Latest views on whether we will have an interim budget
There is much speculation about when we will next see a budget or fiscal announcement from Government. The FT recently reported that measures may be announced as soon as next month, and that they will be the ‘the manifesto on steroids’. Presumably this means that existing stimulus measures will be enhanced. An interesting question, both economically and from a tax policy angle, is how the existing measures, and any further measures that the Chancellor may announce, will be paid for.

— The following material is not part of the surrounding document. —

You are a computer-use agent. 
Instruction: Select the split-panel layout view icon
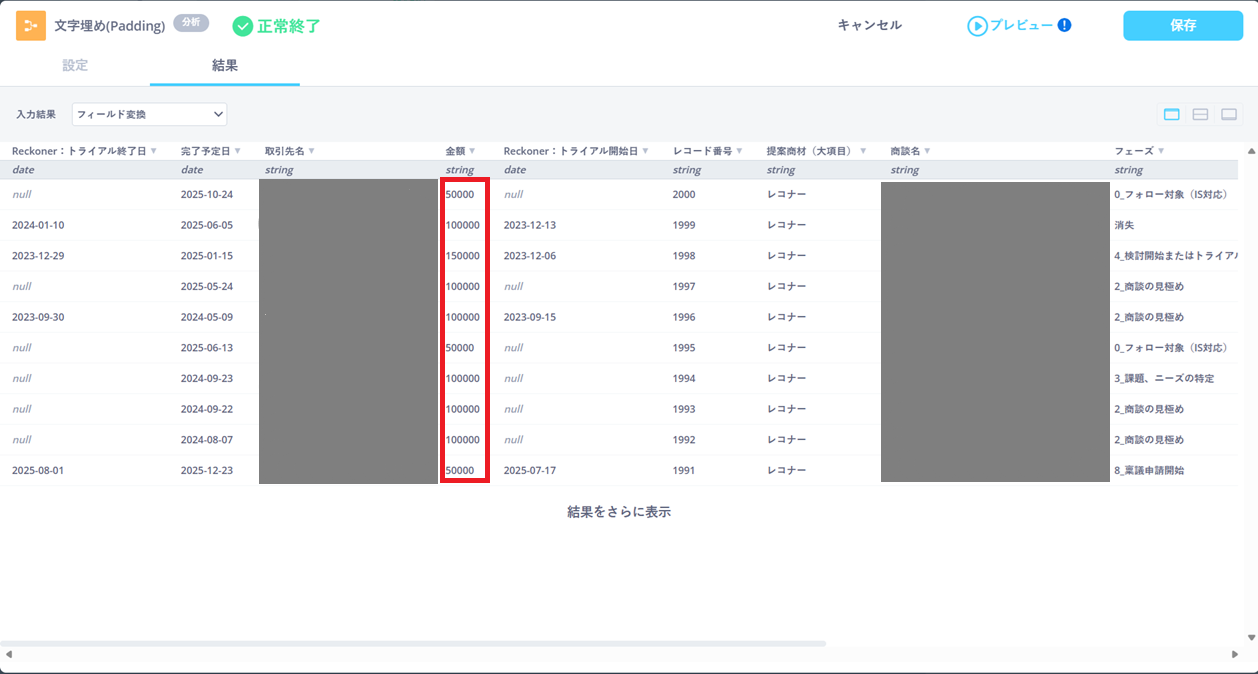pos(1200,115)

Let us not forget that the Conservative manifesto set out a pledge not to raise income tax, national insurance or VAT – that said, it seems to be increasingly common ground that given the utterly changed world we face, with a pandemic not yet gone, all bets can be considered off.
So what can we expect?
In the longer term, some tax rises are inevitable to pay for the massive cost of the state effectively becoming the employer of those who are furloughed, and general activity being reduced – by way of example April tax receipts were down almost £26bn compared to the same time last year, equating to a 42% reduction. More recently, we have seen a prediction from the OECD that the UK economy is likely to experience a fall of 11.5% of GDP, marginally worse than estimates for France and Italy, and separately the Bank of England warned that we are set to enter to worst recession for 300 years.
From a pure revenue raising perspective, increasing income tax rates would mean a very meaningful increase in tax receipts, with HMRC predicting that an 1% increase in the basic 20% rate would raise £4.7bn in the current tax year. However this is politically sensitive – and risks being viewed as targeting those who have worked tirelessly in the NHS and support roles throughout lockdown. An easier target would be the discrepancy between income tax and capital gains rates – given that additional rate taxpayers pay income tax at 45% but CGT at only 20%, it would come as no surprise to see capital gains rates increased.

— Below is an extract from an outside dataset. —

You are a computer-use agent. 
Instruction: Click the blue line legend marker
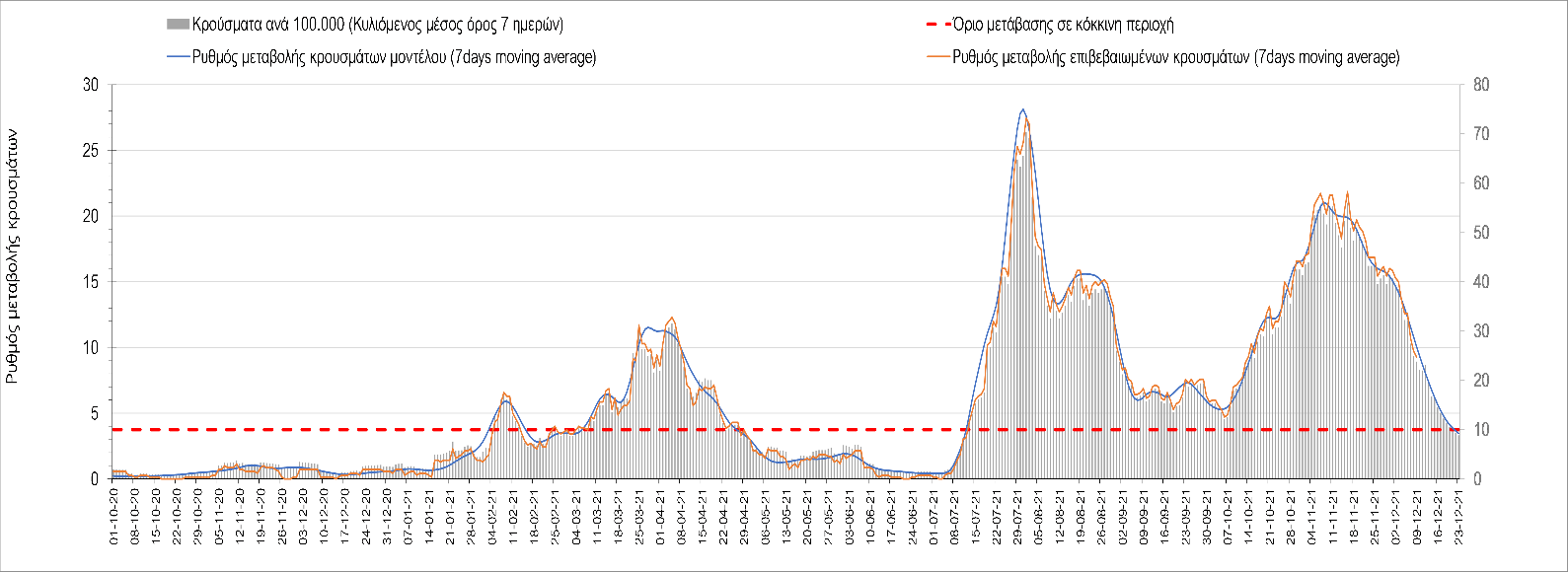click(178, 57)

It is possible, though, that a more immediate area of focus will be National Insurance, including potentially removing the NICs upper earnings limit, as well as aligning NICs for the employed and self-employed. The rules operate so that self-employed taxpayers earning more than £9,501 pay NICs at 9 per cent, whereas employees pay NICS at 12% on income up to £50,000 and thereafter at 2% above this. A change to align NICs for the self-employed and employed, as well as a flat 12% rate for all earnings, could be a focus. There is also a policy justification for increasing self-employed NICs rates given that a version of the furlough scheme has been in place for some self-employed taxpayers.
A further area of focus could be the much debated pensions tax relief for higher earners. With this having cost the Treasury £38bn in 2018/19 it might well be attractive – and again more politically palatable than other options.
Beyond this, it appears that the Treasury has approached certain private banks and wealth managers to discuss the concept of a wealth tax. While this has long been debated, and the fact that there are discussions does not mean anything will happen, one clearly cannot dismiss the possibility. There are many technical and theoretical questions as to how such a tax would work, and while one can look to other countries which have such measures, as they often have rather different tax systems this in itself doesn’t take one very far. In many ways the bigger issue though is whether this is a good idea at a time when the UK needs wealth creators to be encouraged to move to the UK and stay here and reinvigorate the economy. Wealth taxes in other countries are a frequent driver for emigration from those countries into the UK (and other countries that don’t impose annual taxes on net wealth). While this is a topic for another post, let us hope that at the very least a measured debate and proper consultation is engaged in before any such measures are seriously considered.
As we know however, raising taxes will do very little to encourage the much needed spending – all the more so given that while public-facing businesses will be reopening over the next few weeks, it is far from clear how keen people will be to e.g. go to bars, restaurants and non-essential shops in the short term.
One might therefore expect stimulus measures in the immediate short term and tax rises in the Autumn Budget. In terms of stimulus measures it would be no surprise if the Chancellor brought forward the rumoured £100bn spending commitments to boost activity. It is speculated that spending will focus on infrastructure, training and a plan to help British tech firms, but details are not yet known. Added to the fact that there is much call for reduction in e.g. business rate and even the suggestion of printing money to stimulate the economy, it may well be the any announcement in July will be focussed on stimulus with less attention on tax raising, and that this will be the focus of an Autumn Budget.
Notwithstanding all this uncertainty, it is clear that there are planning, governance and succession opportunities created by current low asset values, and it would be sensible to act now in advance of any tax rises.